### Your task
Copy exactly the line containing "Kunst am Bach (255, 694)" and each line after it to the end of the listing, and output nothing else.

### Records for this exercise

***

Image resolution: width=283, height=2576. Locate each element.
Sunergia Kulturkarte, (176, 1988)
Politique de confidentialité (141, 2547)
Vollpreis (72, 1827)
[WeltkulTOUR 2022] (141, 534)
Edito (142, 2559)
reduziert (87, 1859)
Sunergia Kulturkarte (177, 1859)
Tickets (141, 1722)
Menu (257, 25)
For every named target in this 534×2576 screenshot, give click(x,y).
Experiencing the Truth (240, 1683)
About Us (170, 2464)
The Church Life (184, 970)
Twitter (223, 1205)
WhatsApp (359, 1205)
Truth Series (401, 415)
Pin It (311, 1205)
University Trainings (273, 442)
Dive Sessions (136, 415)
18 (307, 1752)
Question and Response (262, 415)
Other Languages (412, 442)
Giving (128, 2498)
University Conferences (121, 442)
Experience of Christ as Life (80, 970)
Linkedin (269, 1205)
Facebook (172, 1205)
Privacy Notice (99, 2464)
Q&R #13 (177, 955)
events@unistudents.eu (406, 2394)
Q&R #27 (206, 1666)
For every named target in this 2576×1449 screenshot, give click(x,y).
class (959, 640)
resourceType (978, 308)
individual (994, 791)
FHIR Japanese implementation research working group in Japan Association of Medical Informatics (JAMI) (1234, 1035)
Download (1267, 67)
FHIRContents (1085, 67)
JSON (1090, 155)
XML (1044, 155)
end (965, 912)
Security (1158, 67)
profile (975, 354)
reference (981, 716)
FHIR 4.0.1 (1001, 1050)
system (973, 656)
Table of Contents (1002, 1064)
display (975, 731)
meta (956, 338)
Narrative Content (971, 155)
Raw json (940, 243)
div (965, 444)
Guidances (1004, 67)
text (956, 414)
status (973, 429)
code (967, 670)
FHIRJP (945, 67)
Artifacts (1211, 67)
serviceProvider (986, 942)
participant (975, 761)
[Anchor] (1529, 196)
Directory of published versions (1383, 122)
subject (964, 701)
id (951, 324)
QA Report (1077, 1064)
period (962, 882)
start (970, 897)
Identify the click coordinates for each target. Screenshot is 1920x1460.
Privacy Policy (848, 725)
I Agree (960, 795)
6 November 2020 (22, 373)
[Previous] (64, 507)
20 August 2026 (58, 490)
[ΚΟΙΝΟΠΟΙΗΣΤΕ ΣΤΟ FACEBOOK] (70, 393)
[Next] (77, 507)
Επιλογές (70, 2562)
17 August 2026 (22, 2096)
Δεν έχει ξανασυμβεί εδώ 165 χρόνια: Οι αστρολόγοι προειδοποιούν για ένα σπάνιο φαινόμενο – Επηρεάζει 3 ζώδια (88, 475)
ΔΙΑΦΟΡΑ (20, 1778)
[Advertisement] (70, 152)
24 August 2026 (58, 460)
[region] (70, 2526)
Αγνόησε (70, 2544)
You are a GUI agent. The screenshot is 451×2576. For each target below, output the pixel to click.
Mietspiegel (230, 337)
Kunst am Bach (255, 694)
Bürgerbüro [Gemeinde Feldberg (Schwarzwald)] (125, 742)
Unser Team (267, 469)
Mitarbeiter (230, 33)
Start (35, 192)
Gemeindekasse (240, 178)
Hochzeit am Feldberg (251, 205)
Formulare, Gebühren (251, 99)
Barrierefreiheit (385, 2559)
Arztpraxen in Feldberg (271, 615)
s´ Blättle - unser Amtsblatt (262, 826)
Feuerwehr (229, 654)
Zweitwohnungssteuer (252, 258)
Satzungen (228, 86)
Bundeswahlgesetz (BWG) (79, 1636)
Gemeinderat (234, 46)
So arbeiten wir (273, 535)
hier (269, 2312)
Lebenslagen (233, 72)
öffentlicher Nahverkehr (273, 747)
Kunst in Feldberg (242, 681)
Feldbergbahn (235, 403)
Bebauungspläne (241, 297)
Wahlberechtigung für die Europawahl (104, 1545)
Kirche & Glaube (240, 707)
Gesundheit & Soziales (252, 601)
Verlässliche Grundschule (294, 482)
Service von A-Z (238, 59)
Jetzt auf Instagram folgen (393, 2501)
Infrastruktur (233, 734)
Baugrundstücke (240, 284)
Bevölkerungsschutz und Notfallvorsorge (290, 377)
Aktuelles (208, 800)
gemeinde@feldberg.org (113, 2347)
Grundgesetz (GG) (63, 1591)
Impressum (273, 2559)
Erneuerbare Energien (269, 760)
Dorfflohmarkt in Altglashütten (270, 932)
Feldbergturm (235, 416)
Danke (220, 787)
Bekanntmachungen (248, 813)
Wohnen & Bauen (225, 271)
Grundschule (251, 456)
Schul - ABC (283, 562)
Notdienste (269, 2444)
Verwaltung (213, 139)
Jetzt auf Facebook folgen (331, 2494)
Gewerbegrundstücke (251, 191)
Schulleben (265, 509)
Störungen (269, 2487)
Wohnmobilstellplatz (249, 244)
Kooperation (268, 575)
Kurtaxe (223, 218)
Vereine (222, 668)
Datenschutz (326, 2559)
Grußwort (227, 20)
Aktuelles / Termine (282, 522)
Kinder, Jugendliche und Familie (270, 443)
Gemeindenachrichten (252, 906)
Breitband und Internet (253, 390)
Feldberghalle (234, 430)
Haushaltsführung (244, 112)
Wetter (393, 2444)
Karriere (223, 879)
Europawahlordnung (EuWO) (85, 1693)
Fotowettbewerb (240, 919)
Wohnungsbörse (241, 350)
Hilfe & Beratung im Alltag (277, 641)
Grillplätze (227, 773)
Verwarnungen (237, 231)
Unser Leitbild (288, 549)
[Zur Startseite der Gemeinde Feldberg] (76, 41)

***

### Task answer
Kunst am Bach (255, 694)
Bürgerbüro [Gemeinde Feldberg (Schwarzwald)] (125, 742)
Unser Team (267, 469)
Mitarbeiter (230, 33)
Start (35, 192)
Gemeindekasse (240, 178)
Hochzeit am Feldberg (251, 205)
Formulare, Gebühren (251, 99)
Barrierefreiheit (385, 2559)
Arztpraxen in Feldberg (271, 615)
s´ Blättle - unser Amtsblatt (262, 826)
Feuerwehr (229, 654)
Zweitwohnungssteuer (252, 258)
Satzungen (228, 86)
Bundeswahlgesetz (BWG) (79, 1636)
Gemeinderat (234, 46)
So arbeiten wir (273, 535)
hier (269, 2312)
Lebenslagen (233, 72)
öffentlicher Nahverkehr (273, 747)
Kunst in Feldberg (242, 681)
Feldbergbahn (235, 403)
Bebauungspläne (241, 297)
Wahlberechtigung für die Europawahl (104, 1545)
Kirche & Glaube (240, 707)
Gesundheit & Soziales (252, 601)
Verlässliche Grundschule (294, 482)
Service von A-Z (238, 59)
Jetzt auf Instagram folgen (393, 2501)
Infrastruktur (233, 734)
Baugrundstücke (240, 284)
Bevölkerungsschutz und Notfallvorsorge (290, 377)
Aktuelles (208, 800)
gemeinde@feldberg.org (113, 2347)
Grundgesetz (GG) (63, 1591)
Impressum (273, 2559)
Erneuerbare Energien (269, 760)
Dorfflohmarkt in Altglashütten (270, 932)
Feldbergturm (235, 416)
Danke (220, 787)
Bekanntmachungen (248, 813)
Wohnen & Bauen (225, 271)
Grundschule (251, 456)
Schul - ABC (283, 562)
Notdienste (269, 2444)
Verwaltung (213, 139)
Jetzt auf Facebook folgen (331, 2494)
Gewerbegrundstücke (251, 191)
Schulleben (265, 509)
Störungen (269, 2487)
Wohnmobilstellplatz (249, 244)
Kooperation (268, 575)
Kurtaxe (223, 218)
Vereine (222, 668)
Datenschutz (326, 2559)
Grußwort (227, 20)
Aktuelles / Termine (282, 522)
Kinder, Jugendliche und Familie (270, 443)
Gemeindenachrichten (252, 906)
Breitband und Internet (253, 390)
Feldberghalle (234, 430)
Haushaltsführung (244, 112)
Wetter (393, 2444)
Karriere (223, 879)
Europawahlordnung (EuWO) (85, 1693)
Fotowettbewerb (240, 919)
Wohnungsbörse (241, 350)
Hilfe & Beratung im Alltag (277, 641)
Grillplätze (227, 773)
Verwarnungen (237, 231)
Unser Leitbild (288, 549)
[Zur Startseite der Gemeinde Feldberg] (76, 41)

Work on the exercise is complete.